Ia menegaskan Disnakertrans bersama BP3MI akan segera melaporkan dugaan tindak pidana yang dialami korban sebagai bagian dari upaya penegakan hukum sekaligus pembelajaran agar kejadian serupa tidak kembali menimpa warga Kabupaten Cianjur.
“Kami berharap kasus ini menjadi pelajaran penting bagi seluruh masyarakat agar tidak mudah tergiur bekerja ke luar negeri melalui jalur yang tidak resmi. Perlindungan pekerja migran harus dimulai sejak proses keberangkatan,” ujarnya.
Bupati: Perlindungan Harus Dimulai Sejak Sebelum Berangkat
Bupati Cianjur dr.
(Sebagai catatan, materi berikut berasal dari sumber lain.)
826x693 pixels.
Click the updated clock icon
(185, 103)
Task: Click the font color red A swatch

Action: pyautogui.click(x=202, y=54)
Mohammad Wahyu Ferdian menyampaikan apresiasi kepada seluruh pihak yang telah bekerja keras memulangkan Ai Juariah dari Libya.
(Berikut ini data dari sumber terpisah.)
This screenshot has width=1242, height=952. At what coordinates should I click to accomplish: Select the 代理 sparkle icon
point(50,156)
Ia mengakui proses pemulangan tidak mudah mengingat situasi politik dan keamanan di Libya yang masih bergejolak sehingga membutuhkan koordinasi intensif antarinstansi dan antarnegara.
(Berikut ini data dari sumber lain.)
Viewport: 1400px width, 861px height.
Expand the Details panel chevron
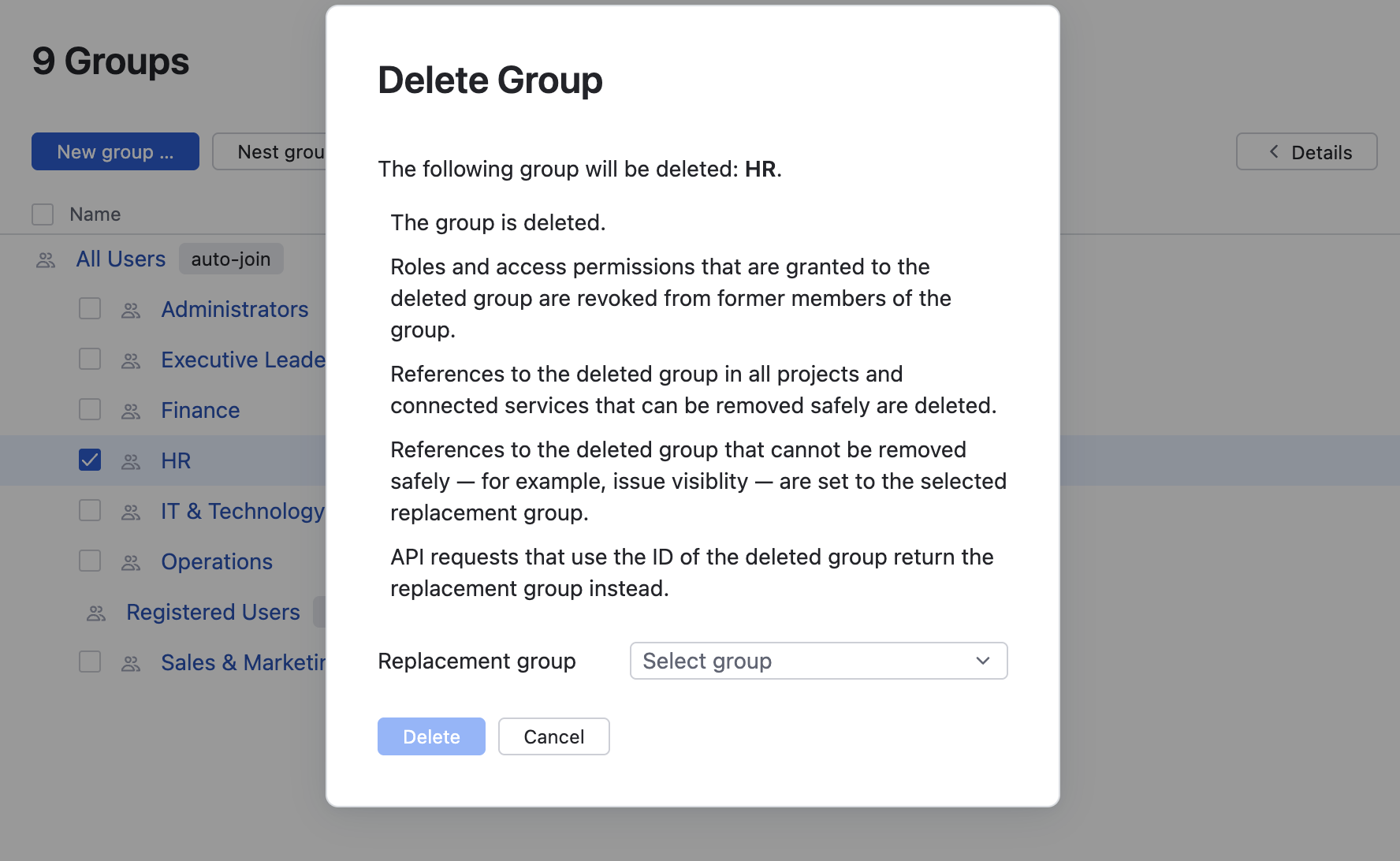pos(1274,151)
Meski demikian, kondisi tersebut tidak menyurutkan komitmen pemerintah untuk memberikan pelayanan terbaik kepada masyarakat hingga akhirnya Ai Juariah dapat kembali ke tanah air dalam keadaan selamat.
Menurutnya, kasus yang dialami Ai Juariah menjadi pengingat bahwa masih terdapat warga yang berangkat bekerja ke luar negeri melalui jalur nonprosedural.
“Yang terpenting adalah memberikan kepastian hukum dan perlindungan kepada warga sejak sebelum berangkat, selama bekerja, hingga kembali ke tanah air,” katanya.
BP3MI: Sinergi Lintas Instansi Berhasil Pulangkan Korban
Kepala BP3MI Jawa Barat AKBP Singgih Hermawan menjelaskan bahwa keberhasilan pemulangan Ai Juariah merupakan hasil sinergi antara Kementerian Luar Negeri, KBRI Tripoli, BP3MI Jawa Barat, Pemerintah Kabupaten Cianjur, serta berbagai instansi lainnya.
Ia mengatakan proses pemulangan menghadapi berbagai hambatan, mulai dari kondisi keamanan di Libya, dualisme pemerintahan, hingga persoalan administrasi yang memerlukan koordinasi intensif.